Bu gezi yazısı olmaktan çıkıyor gibi, haklısınız, Refik Hariri suikastıyla Lübnan önceden yaşadığı kaos ortamına yeniden döndü. Beyrut Limanı patlamasıyla durum iyice giriftleşti, ülke siyasi ve ekonomik açıdan oldukça zor durumda, işte bu durumların teolojik açıdan okunması şart diyorum. Diğer bir ifadeyle mezhepçilik tuzağına dikkat, bunların hepsi temelde ekonomi politik savaşlar/çatışmalar, ama meşruiyeti dinler/mezhepler üzerinden sağlanıyor diye yazmıştım, bundan birkaç yıl önce. Bunun üzerine İslamcı bir grup çıkardığı dergide benim resmimi Beşar Esad ile vermişti, onun için sözü burada keseyim en iyisi. Fakat hala garibime giden hususu belirtmeden geçemeyeceğim: Malum derginin yazarı modernist diye nitelediği Arap aydınlarıyla birlikte, mezhepçilik tuzağına dikkat dediğim için Türkiye’den sadece benim resmimi vermişti, ümmetin selameti bunlardan kurtulmakla mümkün olur diyordu ama orada resmi bulunanlardan sadece ben hayattaydım bir de Beşar Esed.
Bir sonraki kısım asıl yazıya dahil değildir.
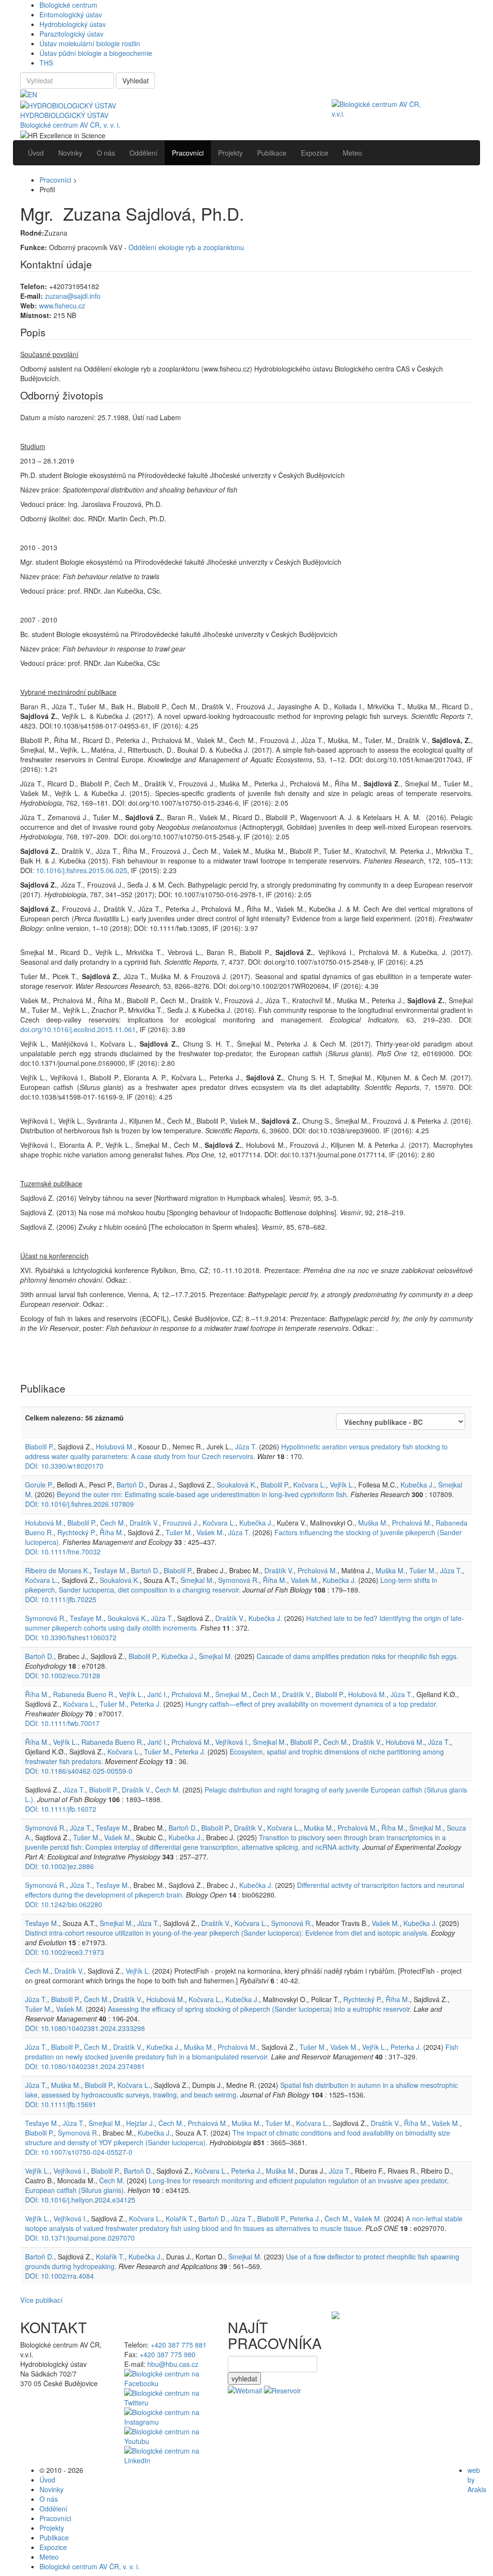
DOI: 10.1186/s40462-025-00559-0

Lübnan’da Suriye, İran Etkisi, Maruni Hristiyanlar üzerinden Fransa, Suudi Arabistan ve Körfez ülkelerinin etkisini ve diğer Batı ülkelerinin bölgeye ilgisini düşündükçe Osmanlı’nın Biladüşşam’ı yüzyıllarca kendi özgünlüğü içinde kimlikleri, dinleri, mezhepleri bir arada nasıl tuttuğunu bir kez daha hatırlayıp mezhepçilik tuzağı üzerinden yapılan operasyonlara yine dikkat çekiyorum. Laiklik ilkesinin ne kadar önemli olduğunu bir kez daha gördüm diyeceğim ama Lübnan’a bakınca….
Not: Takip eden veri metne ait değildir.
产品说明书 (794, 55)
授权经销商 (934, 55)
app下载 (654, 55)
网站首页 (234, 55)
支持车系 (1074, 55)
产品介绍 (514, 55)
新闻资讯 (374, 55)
Biz Kaduşa vadisine doğru yönelelim ve muhteşem güzellikleri ile Halil Cibran’ın doğduğu yere ve dağda asılı gibi duran müze evine gidelim en iyisi. Lübnan dağlarında üretilen ipeklerin Fransa’ya gönderilmesinin Beyrut’un gelişmesinde önemli payı olduğunu da bu vesileyle söyleyelim. İç şavaşın bitmesini haykıran resimlerin yapıldığı duvarlar, gösterilerde öldürülenlerin resimlerinin asılı olduğu mekanlar ve Beyrut limanın patlamadan kalan yarım binanın önünden geçerek Lübnan dağlarına tırmanıyoruz, büyük bir hüzünle...
Halil Cibran ve Müzesi
Birçok kitabı Türkçeye de çevrildiği için Halil Cibran ülkemizde bilinen bir şair, yazar. Yani onun insanı insan erdemleri anlattığı Ermiş adlı hikâyesini okumayan yoktur sanırım. Yaşarken 20 dile çevrildiğini görmek bir yazar için çok güzel bir duygu olsa gerek. Sadece ABD baskısı 9 milyon satılmış, kitaptaki bir bölüm, düğünlerde okunan ritüel haline gelmiş bir eser bu. Doğu dünyasını ve içinde yetiştiği Hristiyan dünyasını eleştiren özgürlük ve kurtuluşa dair yazılarını içeren Madman yani Kaçık da oldukça önemli ve çok bilinen bir eseridir. Tabi ki onun eserlerinde materyalizmin ortaya çıkardığı sorunlarla yüzleşmenin yanında, Gazzali’den de İbn Sina’dan da hatta Maarri’den de etkilenmesi İslam Felsefesi açısından incelenmesi gereken bir âlim konumuna çıkarıyor kanaatimce. Usta’nın Sesi’nde ezeliyetten ebediyete mistik yolculuğu İbn Fariz’den mi mülhem hep merak ederim. “İnsanoğlu İsa” adlı eseri ise zaten ismiyle müsemma, fazla söze gerek bile bırakmıyor. Haa unutmadan onu önemsememin nedenlerinden birisi de sivil itaatsizlik okumalarımın önde gelen âlimi Ralf Waldo Emerson’dan etkilenmiş olması.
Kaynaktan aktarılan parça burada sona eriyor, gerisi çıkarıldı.